Naud remains terrifically magnetic in the part, a role that appears especially custom-fit to her strengths. (She also designed CW's eye-catching outfits.) Although the sequel’s focus tips heavily toward CW — the first film felt more equally divided between the two women — it still works as a story of dueling amateur detectives, as Madison and CW employ fabricated profiles, Insta-stalking, and a seemingly limitless travel fund to chase and/or escape each other. Then again, perhaps the vast resources aren't needed. Online personalities possess a talent for getting to explore posh places without paying much, an ability which CW mirrors through her more blatant scheming.
Ingenious Filmmaking and Cinematic Travelogue
The creative team for Influencers appear equally ingenious in locating beautiful places to visit, although they were presumably less nefarious about it.
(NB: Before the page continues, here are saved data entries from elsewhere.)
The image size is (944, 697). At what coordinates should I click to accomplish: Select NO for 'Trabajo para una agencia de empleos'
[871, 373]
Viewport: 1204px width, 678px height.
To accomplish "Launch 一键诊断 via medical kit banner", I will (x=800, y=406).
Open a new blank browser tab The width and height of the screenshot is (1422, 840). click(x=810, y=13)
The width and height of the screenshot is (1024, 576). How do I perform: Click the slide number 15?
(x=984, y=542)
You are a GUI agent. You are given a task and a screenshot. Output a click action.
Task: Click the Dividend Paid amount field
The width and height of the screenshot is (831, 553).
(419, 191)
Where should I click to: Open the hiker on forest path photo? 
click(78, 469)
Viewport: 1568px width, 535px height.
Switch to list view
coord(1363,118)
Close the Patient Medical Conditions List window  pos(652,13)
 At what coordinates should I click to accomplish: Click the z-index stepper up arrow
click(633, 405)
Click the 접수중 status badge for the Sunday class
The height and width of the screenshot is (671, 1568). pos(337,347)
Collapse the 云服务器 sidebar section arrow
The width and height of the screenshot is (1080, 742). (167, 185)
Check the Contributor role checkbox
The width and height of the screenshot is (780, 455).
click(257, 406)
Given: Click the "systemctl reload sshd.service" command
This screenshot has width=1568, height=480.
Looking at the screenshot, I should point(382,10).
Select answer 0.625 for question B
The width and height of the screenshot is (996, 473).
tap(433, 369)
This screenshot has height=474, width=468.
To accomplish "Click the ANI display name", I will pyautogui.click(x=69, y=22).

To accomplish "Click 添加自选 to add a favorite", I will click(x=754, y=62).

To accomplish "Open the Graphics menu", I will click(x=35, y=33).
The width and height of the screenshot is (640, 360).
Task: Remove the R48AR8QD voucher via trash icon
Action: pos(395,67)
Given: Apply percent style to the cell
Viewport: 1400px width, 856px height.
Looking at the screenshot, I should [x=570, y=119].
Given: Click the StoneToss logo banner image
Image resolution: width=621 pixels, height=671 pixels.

The vast majority of the film seems to be shot on location, providing it an authentic gravity that lingers even as numerous sequences involve a handful of actors of people looking at computer or phone screens.
It follows the same logic which allowed the James Bond movies appear so persistently lavish for decades: Yes, big action and visual effects can display large spending, but just providing a kind of visual tour to viewers also feels deeply filmic. It’s also particularly appropriate for a story so dependent on the simultaneous superficial glamour and desperate hustle involved in producing envy-inducing online content.
All of the characters visiting Bali, similar to those who were in Thailand in the first film, seem to have entry to unbelievably stylish contemporary villas; there are movies concerning beach rescuers which don't feature as much aerial pool video. These individuals must believably inhabit these lush, far-flung locations to emphasize the uneasy irony of how frequently each person — even the woman exacting revenge on the influencers’ narcissistic falseness — nevertheless devotes much time under the light of their devices.
Nuanced Portrayals and Tech-Savvy Tension
At the same time, Harder hasn’t authored a rant against the vacuousness of online fame. While it can be gratifying to see CW exploit various online personalities, and a sense reminiscent of Hitchcock of alignment allows us to hope she evades capture, Harder is relatively sympathetic to the major influencer characters. In the first movie, he keyed into the loneliness Madison experienced during supposedly envy-worthy vacations. In this film, Harder seems to trust that just observing Jacob in action will reveal that he’s peddling false masculinity to other gullible men; he avoids caricaturing the character. He even grants Jacob a degree of respect by showing his genuine loyalty to his partner; he’s a hypocrite, but Ariana is a collaborator in his hypocrisy, not a victim by it.
The other side of Harder’s even-keeled presentation is that it may occasionally seem that he is acknowledging bits of modern online life without investigating them. This is especially true of the way he brings AI into the story, an intriguing development which misses the psychological edge it should have. The pluralized title for the film might give fans of the first movie hope for an Aliens-style escalation, and the movie does eventually provide that, with a suitably chaotic climax. However, initially, it resembles more a polished Alfred Hitchcock movie than an wild-eyed, tech-addled De Palma-style shocker. Influencers’ extensive use of real-world locations may also be what keeps it from coming across like utter horror. Our society might be saturated with always-online creators, digital deception, and self-serving tourism, but the world itself remains present, at least for now.